(Input):

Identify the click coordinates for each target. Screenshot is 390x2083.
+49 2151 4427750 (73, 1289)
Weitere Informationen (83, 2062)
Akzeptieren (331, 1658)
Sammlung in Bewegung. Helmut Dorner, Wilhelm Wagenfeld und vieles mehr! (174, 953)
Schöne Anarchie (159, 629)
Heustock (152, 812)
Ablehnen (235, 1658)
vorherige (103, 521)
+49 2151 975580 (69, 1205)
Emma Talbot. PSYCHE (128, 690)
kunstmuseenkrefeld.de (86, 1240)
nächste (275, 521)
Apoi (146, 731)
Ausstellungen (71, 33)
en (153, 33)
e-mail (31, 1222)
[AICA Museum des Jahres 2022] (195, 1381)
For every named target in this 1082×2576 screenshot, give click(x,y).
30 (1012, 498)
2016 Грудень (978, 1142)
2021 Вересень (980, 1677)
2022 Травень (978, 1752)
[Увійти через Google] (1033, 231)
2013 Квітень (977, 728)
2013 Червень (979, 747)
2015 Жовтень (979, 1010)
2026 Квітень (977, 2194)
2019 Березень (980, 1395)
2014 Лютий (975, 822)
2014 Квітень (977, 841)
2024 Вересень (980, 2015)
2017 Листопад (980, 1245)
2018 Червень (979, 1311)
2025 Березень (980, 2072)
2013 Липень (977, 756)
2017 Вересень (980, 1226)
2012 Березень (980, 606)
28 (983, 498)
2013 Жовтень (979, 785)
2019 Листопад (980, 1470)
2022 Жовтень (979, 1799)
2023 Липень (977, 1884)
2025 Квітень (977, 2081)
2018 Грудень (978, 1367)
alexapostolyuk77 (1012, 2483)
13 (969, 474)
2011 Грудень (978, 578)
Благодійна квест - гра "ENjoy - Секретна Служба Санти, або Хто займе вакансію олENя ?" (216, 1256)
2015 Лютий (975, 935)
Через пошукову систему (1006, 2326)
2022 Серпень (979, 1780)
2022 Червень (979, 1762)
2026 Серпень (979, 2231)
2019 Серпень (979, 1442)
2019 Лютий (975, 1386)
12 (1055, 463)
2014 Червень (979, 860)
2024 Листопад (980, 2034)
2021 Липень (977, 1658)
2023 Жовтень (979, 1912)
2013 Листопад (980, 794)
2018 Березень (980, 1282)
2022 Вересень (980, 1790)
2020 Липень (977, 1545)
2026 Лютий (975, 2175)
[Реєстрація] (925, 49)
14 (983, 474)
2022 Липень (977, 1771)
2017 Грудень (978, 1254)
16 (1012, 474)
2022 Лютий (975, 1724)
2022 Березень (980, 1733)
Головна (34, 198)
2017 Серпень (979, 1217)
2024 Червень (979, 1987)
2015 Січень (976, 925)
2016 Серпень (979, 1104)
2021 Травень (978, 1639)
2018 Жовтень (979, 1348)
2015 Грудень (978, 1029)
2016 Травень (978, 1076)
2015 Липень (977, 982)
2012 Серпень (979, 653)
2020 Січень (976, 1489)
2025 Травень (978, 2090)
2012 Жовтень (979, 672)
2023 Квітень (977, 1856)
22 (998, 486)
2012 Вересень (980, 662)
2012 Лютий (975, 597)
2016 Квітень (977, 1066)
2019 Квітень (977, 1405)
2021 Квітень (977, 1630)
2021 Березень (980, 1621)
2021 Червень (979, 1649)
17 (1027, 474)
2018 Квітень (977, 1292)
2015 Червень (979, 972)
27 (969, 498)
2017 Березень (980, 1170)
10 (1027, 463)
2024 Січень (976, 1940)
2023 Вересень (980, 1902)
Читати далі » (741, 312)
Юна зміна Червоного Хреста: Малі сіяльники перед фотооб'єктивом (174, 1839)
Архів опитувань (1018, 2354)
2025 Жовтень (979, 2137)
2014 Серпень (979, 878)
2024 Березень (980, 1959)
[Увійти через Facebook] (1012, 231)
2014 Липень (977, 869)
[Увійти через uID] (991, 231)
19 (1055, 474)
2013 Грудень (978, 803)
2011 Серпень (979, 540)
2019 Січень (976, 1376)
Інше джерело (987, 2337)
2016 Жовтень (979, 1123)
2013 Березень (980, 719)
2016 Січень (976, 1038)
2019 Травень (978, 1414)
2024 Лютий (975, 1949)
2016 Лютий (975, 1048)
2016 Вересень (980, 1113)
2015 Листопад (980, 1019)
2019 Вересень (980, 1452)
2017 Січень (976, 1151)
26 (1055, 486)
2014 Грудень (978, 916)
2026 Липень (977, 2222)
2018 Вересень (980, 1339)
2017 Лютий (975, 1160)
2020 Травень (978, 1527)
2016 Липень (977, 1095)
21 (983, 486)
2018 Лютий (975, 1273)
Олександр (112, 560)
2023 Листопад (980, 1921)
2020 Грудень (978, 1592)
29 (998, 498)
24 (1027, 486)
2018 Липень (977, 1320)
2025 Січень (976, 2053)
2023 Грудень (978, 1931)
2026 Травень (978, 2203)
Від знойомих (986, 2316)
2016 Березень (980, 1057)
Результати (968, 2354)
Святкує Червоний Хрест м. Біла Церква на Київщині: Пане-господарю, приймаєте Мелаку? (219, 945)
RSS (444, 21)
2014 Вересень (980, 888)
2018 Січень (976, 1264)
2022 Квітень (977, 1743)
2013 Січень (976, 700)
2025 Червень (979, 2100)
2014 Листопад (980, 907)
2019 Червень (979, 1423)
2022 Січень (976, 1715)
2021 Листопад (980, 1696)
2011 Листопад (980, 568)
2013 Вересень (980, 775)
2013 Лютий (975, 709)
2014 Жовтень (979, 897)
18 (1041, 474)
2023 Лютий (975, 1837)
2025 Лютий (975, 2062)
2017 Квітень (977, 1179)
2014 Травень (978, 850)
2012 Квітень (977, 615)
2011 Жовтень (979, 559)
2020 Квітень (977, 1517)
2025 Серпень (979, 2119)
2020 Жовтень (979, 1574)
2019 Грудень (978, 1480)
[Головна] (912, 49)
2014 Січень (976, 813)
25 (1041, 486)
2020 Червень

(Work to be completed): Every entry shown above is to be written out exactly.

(Response box):
Identify the click coordinates for each target. Screenshot is 390x2083.
+49 2151 4427750 (73, 1289)
Weitere Informationen (83, 2062)
Akzeptieren (331, 1658)
Sammlung in Bewegung. Helmut Dorner, Wilhelm Wagenfeld und vieles mehr! (174, 953)
Schöne Anarchie (159, 629)
Heustock (152, 812)
Ablehnen (235, 1658)
vorherige (103, 521)
+49 2151 975580 (69, 1205)
Emma Talbot. PSYCHE (128, 690)
kunstmuseenkrefeld.de (86, 1240)
nächste (275, 521)
Apoi (146, 731)
Ausstellungen (71, 33)
en (153, 33)
e-mail (31, 1222)
[AICA Museum des Jahres 2022] (195, 1381)
For every named target in this 1082×2576 screenshot, give click(x,y).
30 (1012, 498)
2016 Грудень (978, 1142)
2021 Вересень (980, 1677)
2022 Травень (978, 1752)
[Увійти через Google] (1033, 231)
2013 Квітень (977, 728)
2013 Червень (979, 747)
2015 Жовтень (979, 1010)
2026 Квітень (977, 2194)
2019 Березень (980, 1395)
2014 Лютий (975, 822)
2014 Квітень (977, 841)
2024 Вересень (980, 2015)
2017 Листопад (980, 1245)
2018 Червень (979, 1311)
2025 Березень (980, 2072)
2013 Липень (977, 756)
2017 Вересень (980, 1226)
2012 Березень (980, 606)
28 (983, 498)
2013 Жовтень (979, 785)
2019 Листопад (980, 1470)
2022 Жовтень (979, 1799)
2023 Липень (977, 1884)
2025 Квітень (977, 2081)
2018 Грудень (978, 1367)
alexapostolyuk77 (1012, 2483)
13 (969, 474)
2011 Грудень (978, 578)
Благодійна квест - гра "ENjoy - Секретна Служба Санти, або Хто займе вакансію олENя ?" (216, 1256)
2015 Лютий (975, 935)
Через пошукову систему (1006, 2326)
2022 Серпень (979, 1780)
2022 Червень (979, 1762)
2026 Серпень (979, 2231)
2019 Серпень (979, 1442)
2019 Лютий (975, 1386)
12 (1055, 463)
2014 Червень (979, 860)
2024 Листопад (980, 2034)
2021 Липень (977, 1658)
2023 Жовтень (979, 1912)
2013 Листопад (980, 794)
2018 Березень (980, 1282)
2022 Вересень (980, 1790)
2020 Липень (977, 1545)
2026 Лютий (975, 2175)
[Реєстрація] (925, 49)
14 (983, 474)
2022 Липень (977, 1771)
2017 Грудень (978, 1254)
16 (1012, 474)
2022 Лютий (975, 1724)
2022 Березень (980, 1733)
Головна (34, 198)
2017 Серпень (979, 1217)
2024 Червень (979, 1987)
2015 Січень (976, 925)
2016 Серпень (979, 1104)
2021 Травень (978, 1639)
2018 Жовтень (979, 1348)
2015 Грудень (978, 1029)
2016 Травень (978, 1076)
2015 Липень (977, 982)
2012 Серпень (979, 653)
2020 Січень (976, 1489)
2025 Травень (978, 2090)
2012 Жовтень (979, 672)
2023 Квітень (977, 1856)
22 (998, 486)
2012 Вересень (980, 662)
2012 Лютий (975, 597)
2016 Квітень (977, 1066)
2019 Квітень (977, 1405)
2021 Квітень (977, 1630)
2021 Березень (980, 1621)
2021 Червень (979, 1649)
17 (1027, 474)
2018 Квітень (977, 1292)
2015 Червень (979, 972)
27 (969, 498)
2017 Березень (980, 1170)
10 (1027, 463)
2024 Січень (976, 1940)
2023 Вересень (980, 1902)
Читати далі » (741, 312)
Юна зміна Червоного Хреста: Малі сіяльники перед фотооб'єктивом (174, 1839)
Архів опитувань (1018, 2354)
2025 Жовтень (979, 2137)
2014 Серпень (979, 878)
2024 Березень (980, 1959)
[Увійти через Facebook] (1012, 231)
2014 Липень (977, 869)
[Увійти через uID] (991, 231)
19 (1055, 474)
2013 Грудень (978, 803)
2011 Серпень (979, 540)
2019 Січень (976, 1376)
Інше джерело (987, 2337)
2016 Жовтень (979, 1123)
2013 Березень (980, 719)
2016 Січень (976, 1038)
2019 Травень (978, 1414)
2024 Лютий (975, 1949)
2016 Лютий (975, 1048)
2016 Вересень (980, 1113)
2015 Листопад (980, 1019)
2019 Вересень (980, 1452)
2017 Січень (976, 1151)
26 (1055, 486)
2014 Грудень (978, 916)
2026 Липень (977, 2222)
2018 Вересень (980, 1339)
2017 Лютий (975, 1160)
2020 Травень (978, 1527)
2016 Липень (977, 1095)
21 (983, 486)
2018 Лютий (975, 1273)
Олександр (112, 560)
2023 Листопад (980, 1921)
2020 Грудень (978, 1592)
29 (998, 498)
24 (1027, 486)
2018 Липень (977, 1320)
2025 Січень (976, 2053)
2023 Грудень (978, 1931)
2026 Травень (978, 2203)
Від знойомих (986, 2316)
2016 Березень (980, 1057)
Результати (968, 2354)
Святкує Червоний Хрест м. Біла Церква на Київщині: Пане-господарю, приймаєте Мелаку? (219, 945)
RSS (444, 21)
2014 Вересень (980, 888)
2018 Січень (976, 1264)
2022 Квітень (977, 1743)
2013 Січень (976, 700)
2025 Червень (979, 2100)
2014 Листопад (980, 907)
2019 Червень (979, 1423)
2022 Січень (976, 1715)
2021 Листопад (980, 1696)
2011 Листопад (980, 568)
2013 Вересень (980, 775)
2013 Лютий (975, 709)
2014 Жовтень (979, 897)
18 (1041, 474)
2023 Лютий (975, 1837)
2025 Лютий (975, 2062)
2017 Квітень (977, 1179)
2014 Травень (978, 850)
2012 Квітень (977, 615)
2011 Жовтень (979, 559)
2020 Квітень (977, 1517)
2025 Серпень (979, 2119)
2020 Жовтень (979, 1574)
2019 Грудень (978, 1480)
[Головна] (912, 49)
2014 Січень (976, 813)
25 (1041, 486)
2020 Червень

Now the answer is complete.